Lack of in-depth analysis

The greenbelt means that the areas being affected are further out than would be otherwise, which leads to the public transport network being under increased and unsustainable pressures. Transport For London (TFL) optimised the transportation network for the London Olympics, with the vision that this would subsequently optimise it for the city for decades to come. All predictions have failed and the transportation network is already filled to the capacity of the Olympics. The new Cross Rail (Elizabeth Line) will at the most optimistic prediction release the pressure for maximum of 2 years at a cost of  £14.8 Billion, with some estimating it will actually fill to capacity immediately on opening.

Sticking one’s head in the sand will not make this problem disappear. The cost of building and maintaining the transport system and the cost of lost man-hours in ever longer commuting journeys, by relying on ever larger commuter networks is unsustainable.

Growing problem

The size of the housing problem in London is substantial. There are currently 69,000 ‘concealed’ families in London, with 17,530 homeless and 49,000 new homes needed each year (2017). In total, London would need 135,530 new homes at the end of the year in order to solve the housing crises. London currently allows 20,000 homes to be built per year. The crisis is scheduled by the Government to keep growing.

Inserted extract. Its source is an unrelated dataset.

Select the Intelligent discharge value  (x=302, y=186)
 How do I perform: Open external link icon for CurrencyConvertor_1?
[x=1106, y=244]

To put these figures in a more understandable form: The average new home in the UK is 76 m2 the smallest in Europe. The Shard, the tallest building in the European Union, is 110,000 m2 in size meaning that 1,274 average homes could fit into the Shard (minus 12% circulation etc). In order to solve the housing need at the end of 2016, we would have to build 106 Shards in London in one year.

Solutions, not rejections

So this is the challenge to local residents, Councillors, politicians and the Royal Institute of British Architects: Rather than offering a standard answer of “not this, not here”, They need to come up with a definitive SOLUTION: Where and how will you build the equivalent of 106 Shards in London?

This is a situation that requires foresight, resolve and courage; We need a Churchill not a Chamberlain.